ROTC at the U: silent prejudice

The ROTC's discrimination policy is clearly in conflict with the University's policy of equal access regardless of sexual orientation.

It’s called the “don’t ask, don’t tell” policy. But for young men and women in the Reserve Officers’ Training Corps, it means “don’t be gay,” because if somebody finds out you are gay, your ROTC career is over. No matter your skills, your dedication or your patriotism, if you’re gay, you’re out. It’s a policy steeped in homophobia and sadly, through it’s acceptance of the status quo, the University supports such a policy.

The ROTC’s discrimination policy is clearly in conflict with the University’s policy of equal access regardless of sexual orientation. But if the University were to sever ties with the ROTC, the penalties would be enormous. When Harvard Law School tried to challenge the policy, it was threatened with a loss of $328 million in federal funding.

This is not to say the ROTC is not an extremely beneficial program that provides opportunities to many who might not otherwise have them. The ROTC is a good program, but its discrimination policy violates the very principles the military swears to defend.

The military has dismissed nearly 10,000 people since the policy was instituted under the Clinton administration. Interestingly, since the United States has been involved in Iraq, dismissals are down 17 percent, hinting at the irrationality of the military’s stance. The military argues that it is crucial to military operations and especially combat situations that homosexuals be kept out of the military.

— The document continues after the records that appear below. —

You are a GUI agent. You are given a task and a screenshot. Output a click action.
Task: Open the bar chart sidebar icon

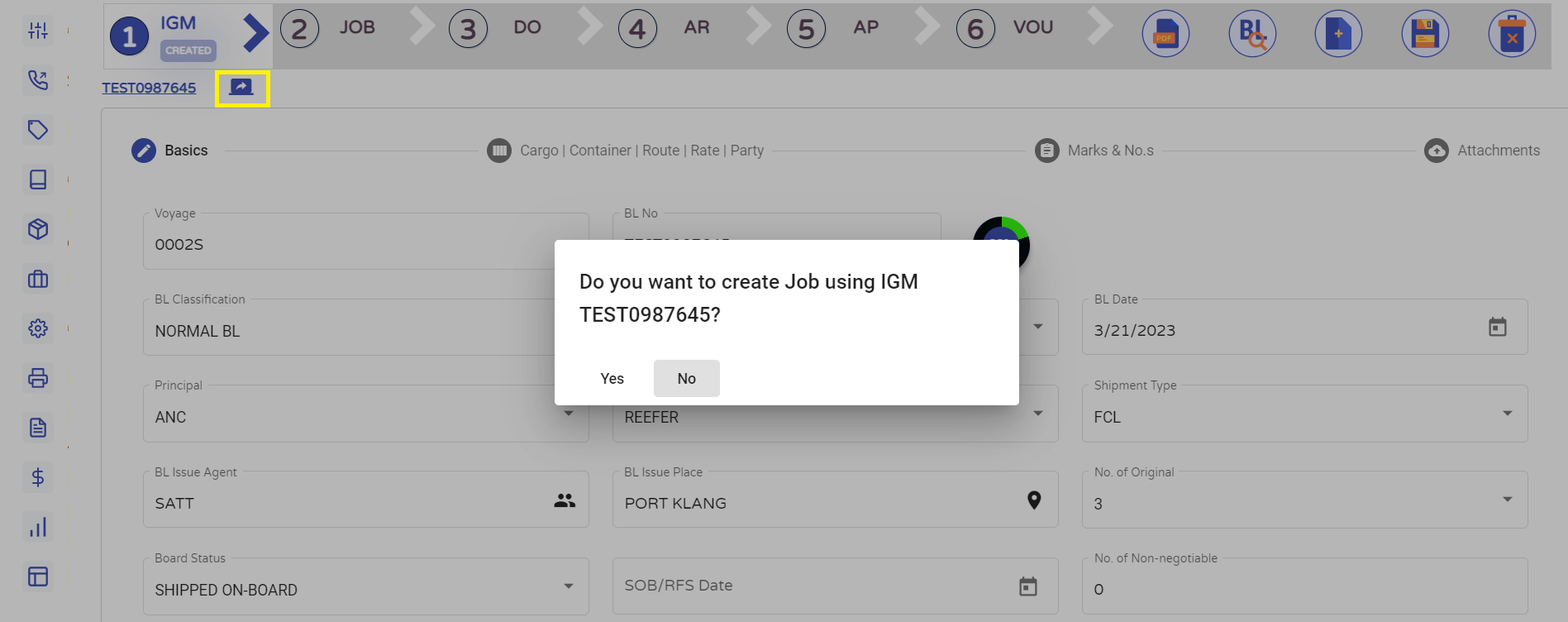(x=38, y=527)
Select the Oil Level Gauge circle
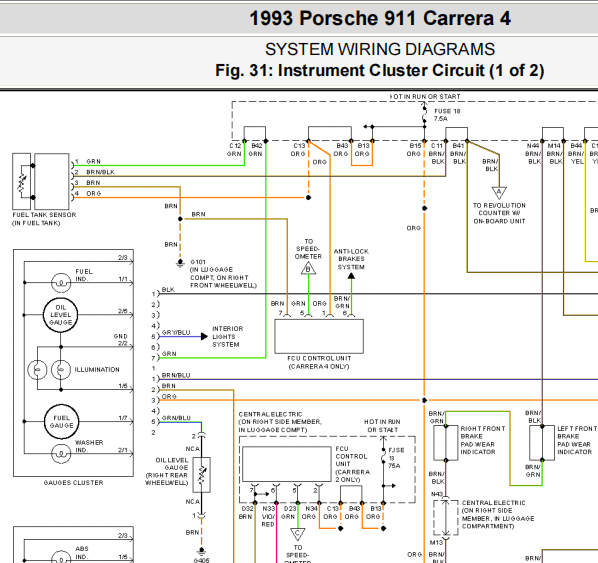Image resolution: width=598 pixels, height=563 pixels. (x=61, y=315)
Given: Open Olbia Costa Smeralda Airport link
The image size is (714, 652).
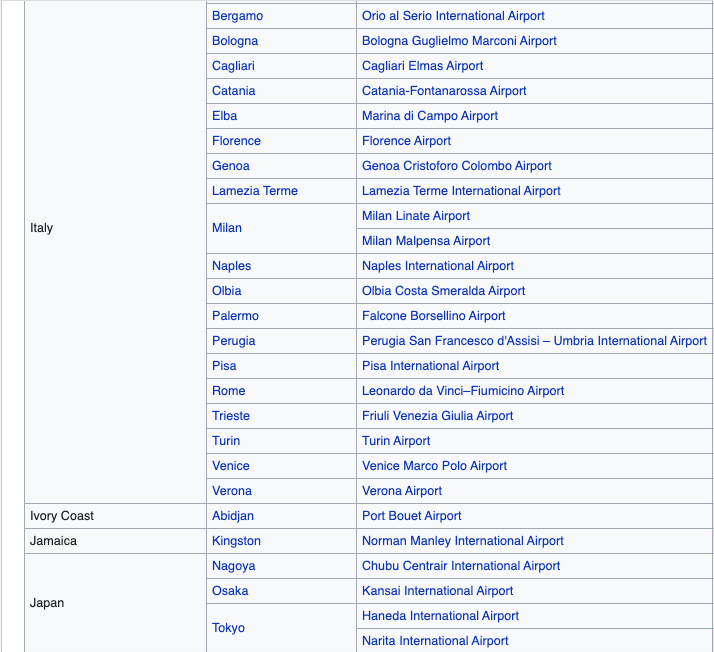Looking at the screenshot, I should [x=443, y=291].
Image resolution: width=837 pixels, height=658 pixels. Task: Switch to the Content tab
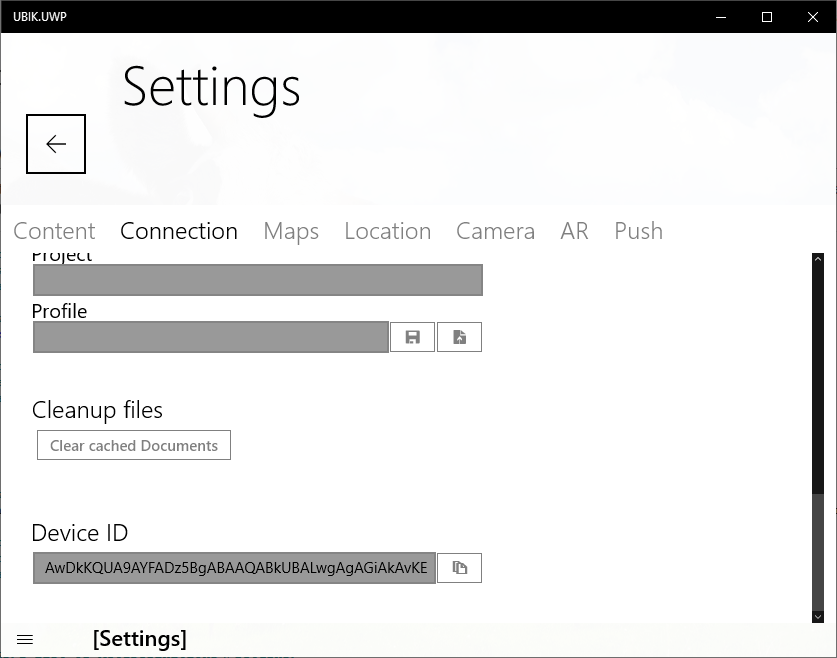click(x=54, y=231)
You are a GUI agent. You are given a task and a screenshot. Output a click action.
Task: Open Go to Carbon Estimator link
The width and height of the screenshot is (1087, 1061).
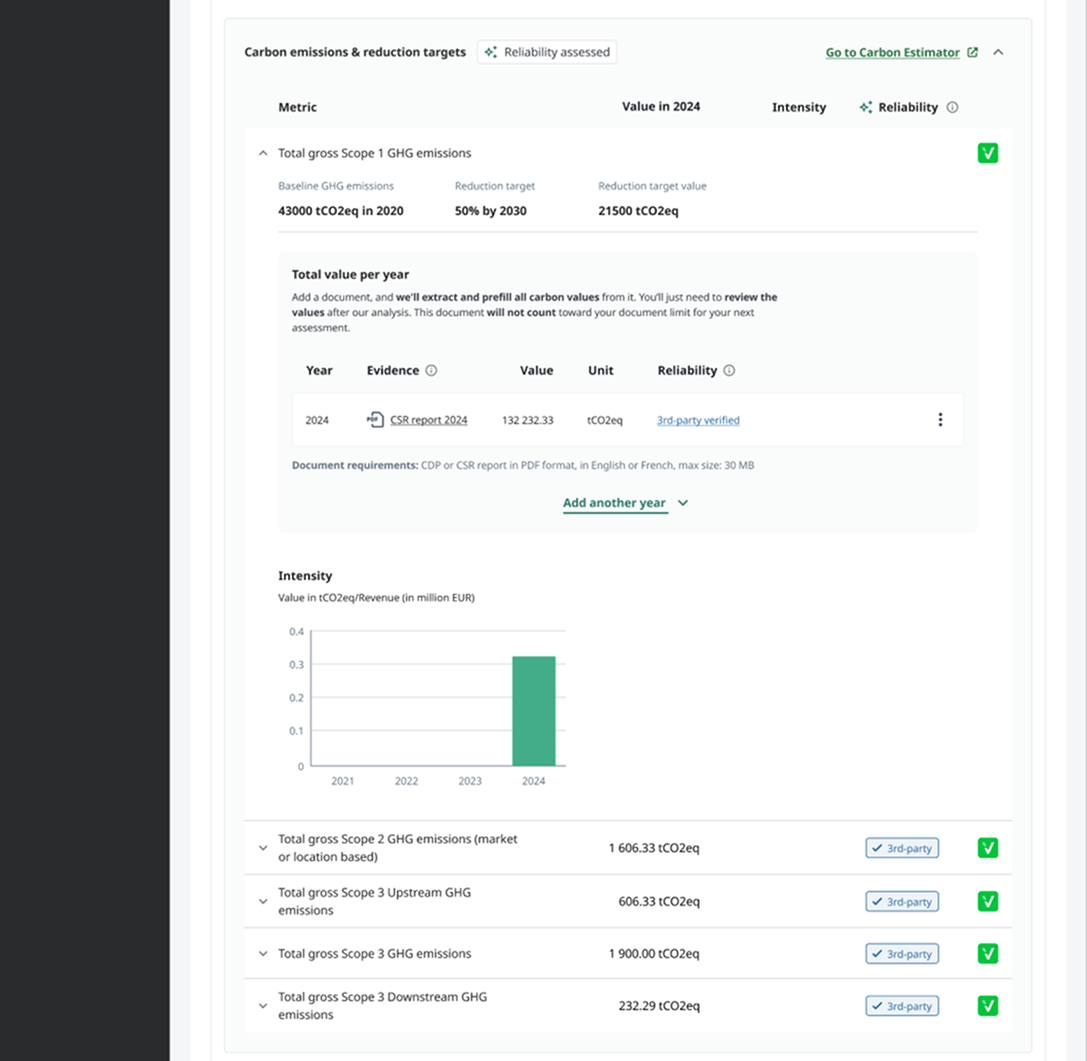tap(892, 52)
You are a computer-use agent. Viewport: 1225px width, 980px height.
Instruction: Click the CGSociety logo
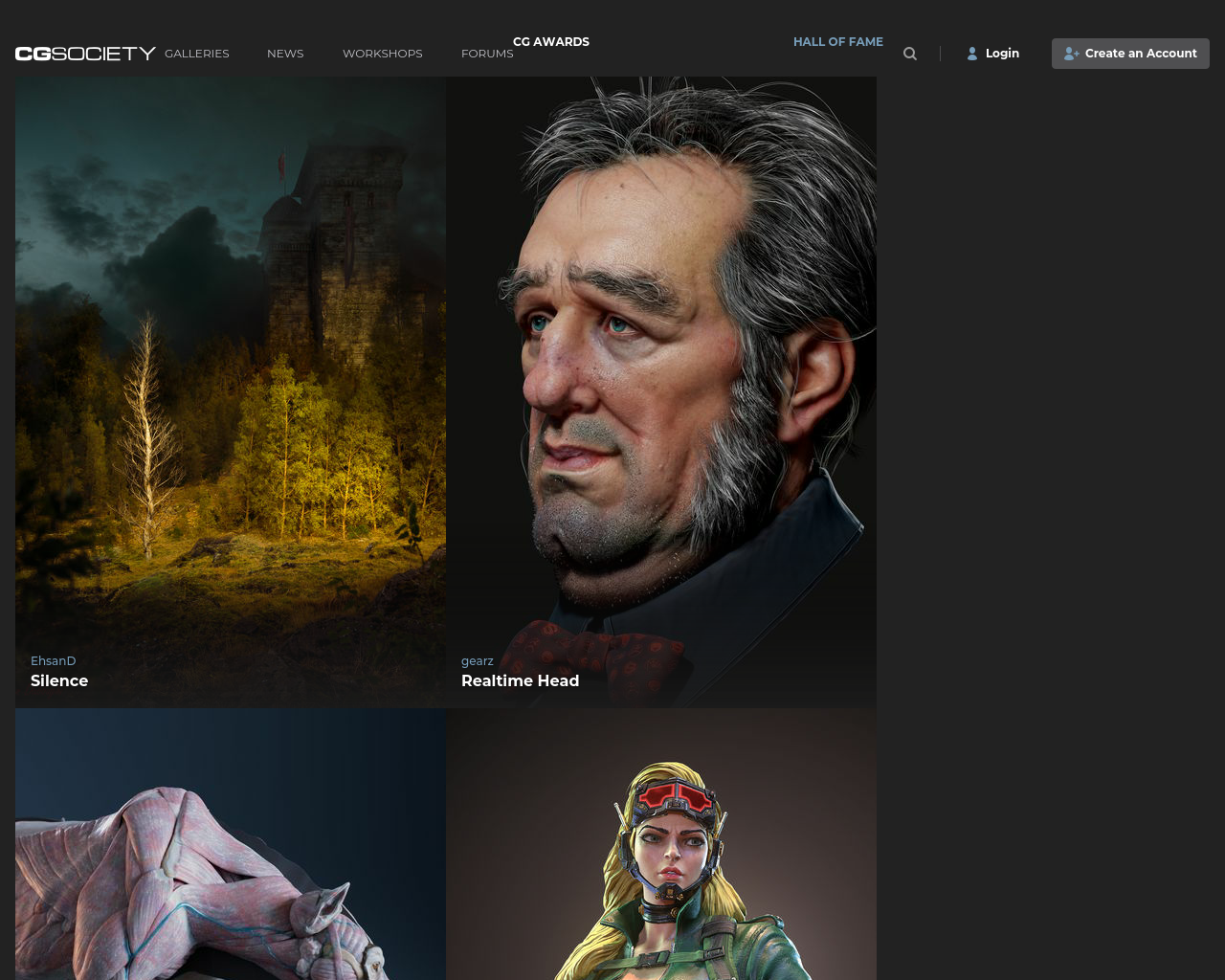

According to the military, allowing homosexuals would lead to decreased morale and trust. The same argument was used to keep women and minorities out of the military, but that reasoning has been proven false. Granted, initial tensions might exist between soldiers, but with the realization that their lives are mutually dependent, prejudice will subside.

“Don’t ask, don’t tell” reinforces the worst stereotypes and perpetuates prejudice. The University’s silence is paramount to acceptance.